[Stored dataset items]
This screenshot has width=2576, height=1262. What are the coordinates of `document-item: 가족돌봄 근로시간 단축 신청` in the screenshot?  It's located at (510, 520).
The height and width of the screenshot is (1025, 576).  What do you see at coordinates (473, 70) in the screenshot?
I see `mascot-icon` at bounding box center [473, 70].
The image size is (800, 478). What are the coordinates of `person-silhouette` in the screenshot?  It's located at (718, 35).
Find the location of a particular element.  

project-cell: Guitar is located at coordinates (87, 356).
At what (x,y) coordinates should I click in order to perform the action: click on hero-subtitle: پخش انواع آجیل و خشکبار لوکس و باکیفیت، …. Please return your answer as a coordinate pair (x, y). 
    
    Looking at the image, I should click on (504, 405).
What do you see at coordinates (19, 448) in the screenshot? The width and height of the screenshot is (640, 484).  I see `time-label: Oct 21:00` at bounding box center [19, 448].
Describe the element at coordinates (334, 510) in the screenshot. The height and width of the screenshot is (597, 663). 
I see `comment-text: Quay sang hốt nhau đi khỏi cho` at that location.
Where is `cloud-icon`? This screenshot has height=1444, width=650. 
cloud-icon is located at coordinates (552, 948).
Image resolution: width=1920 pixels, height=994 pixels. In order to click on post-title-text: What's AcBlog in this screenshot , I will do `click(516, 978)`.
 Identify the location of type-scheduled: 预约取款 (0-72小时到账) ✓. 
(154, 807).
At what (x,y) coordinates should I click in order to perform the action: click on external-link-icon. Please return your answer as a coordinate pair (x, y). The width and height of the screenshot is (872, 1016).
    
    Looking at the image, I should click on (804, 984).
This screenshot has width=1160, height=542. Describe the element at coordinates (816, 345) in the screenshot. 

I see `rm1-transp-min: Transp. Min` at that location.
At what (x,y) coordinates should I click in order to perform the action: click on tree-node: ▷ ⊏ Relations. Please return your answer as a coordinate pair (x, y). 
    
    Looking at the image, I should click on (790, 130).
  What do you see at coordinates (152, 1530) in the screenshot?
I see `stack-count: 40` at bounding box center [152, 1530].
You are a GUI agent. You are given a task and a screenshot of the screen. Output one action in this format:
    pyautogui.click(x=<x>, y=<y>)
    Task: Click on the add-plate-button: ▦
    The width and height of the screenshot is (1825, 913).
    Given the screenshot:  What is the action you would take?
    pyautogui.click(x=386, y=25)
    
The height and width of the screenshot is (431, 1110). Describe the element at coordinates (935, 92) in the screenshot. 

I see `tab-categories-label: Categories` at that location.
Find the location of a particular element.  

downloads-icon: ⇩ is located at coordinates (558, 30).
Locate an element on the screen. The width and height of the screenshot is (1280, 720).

→ Directive: Please output every line of the listing above as a JSON list of strings, one string per line, leaving out blank lines.

→ Completed task:
[
  "This screenshot has width=2576, height=1262. What are the coordinates of `document-item: 가족돌봄 근로시간 단축 신청` in the screenshot?  It's located at (510, 520).",
  "The height and width of the screenshot is (1025, 576).  What do you see at coordinates (473, 70) in the screenshot?",
  "I see `mascot-icon` at bounding box center [473, 70].",
  "The image size is (800, 478). What are the coordinates of `person-silhouette` in the screenshot?  It's located at (718, 35).",
  "Find the location of a particular element.  ",
  "project-cell: Guitar is located at coordinates (87, 356).",
  "At what (x,y) coordinates should I click in order to perform the action: click on hero-subtitle: پخش انواع آجیل و خشکبار لوکس و باکیفیت، …. Please return your answer as a coordinate pair (x, y). ",
  "    Looking at the image, I should click on (504, 405).",
  "What do you see at coordinates (19, 448) in the screenshot? The width and height of the screenshot is (640, 484).  I see `time-label: Oct 21:00` at bounding box center [19, 448].",
  "Describe the element at coordinates (334, 510) in the screenshot. The height and width of the screenshot is (597, 663). ",
  "I see `comment-text: Quay sang hốt nhau đi khỏi cho` at that location.",
  "Where is `cloud-icon`? This screenshot has height=1444, width=650. ",
  "cloud-icon is located at coordinates (552, 948).",
  "Image resolution: width=1920 pixels, height=994 pixels. In order to click on post-title-text: What's AcBlog in this screenshot , I will do `click(516, 978)`.",
  " Identify the location of type-scheduled: 预约取款 (0-72小时到账) ✓. ",
  "(154, 807).",
  "At what (x,y) coordinates should I click in order to perform the action: click on external-link-icon. Please return your answer as a coordinate pair (x, y). The width and height of the screenshot is (872, 1016).",
  "    Looking at the image, I should click on (804, 984).",
  "This screenshot has width=1160, height=542. Describe the element at coordinates (816, 345) in the screenshot. ",
  "I see `rm1-transp-min: Transp. Min` at that location.",
  "At what (x,y) coordinates should I click in order to perform the action: click on tree-node: ▷ ⊏ Relations. Please return your answer as a coordinate pair (x, y). ",
  "    Looking at the image, I should click on (790, 130).",
  "  What do you see at coordinates (152, 1530) in the screenshot?",
  "I see `stack-count: 40` at bounding box center [152, 1530].",
  "You are a GUI agent. You are given a task and a screenshot of the screen. Output one action in this format:",
  "    pyautogui.click(x=<x>, y=<y>)",
  "    Task: Click on the add-plate-button: ▦",
  "    The width and height of the screenshot is (1825, 913).",
  "    Given the screenshot:  What is the action you would take?",
  "    pyautogui.click(x=386, y=25)",
  "The height and width of the screenshot is (431, 1110). Describe the element at coordinates (935, 92) in the screenshot. ",
  "I see `tab-categories-label: Categories` at that location.",
  "Find the location of a particular element.  ",
  "downloads-icon: ⇩ is located at coordinates (558, 30).",
  "Locate an element on the screen. The width and height of the screenshot is (1280, 720)."
]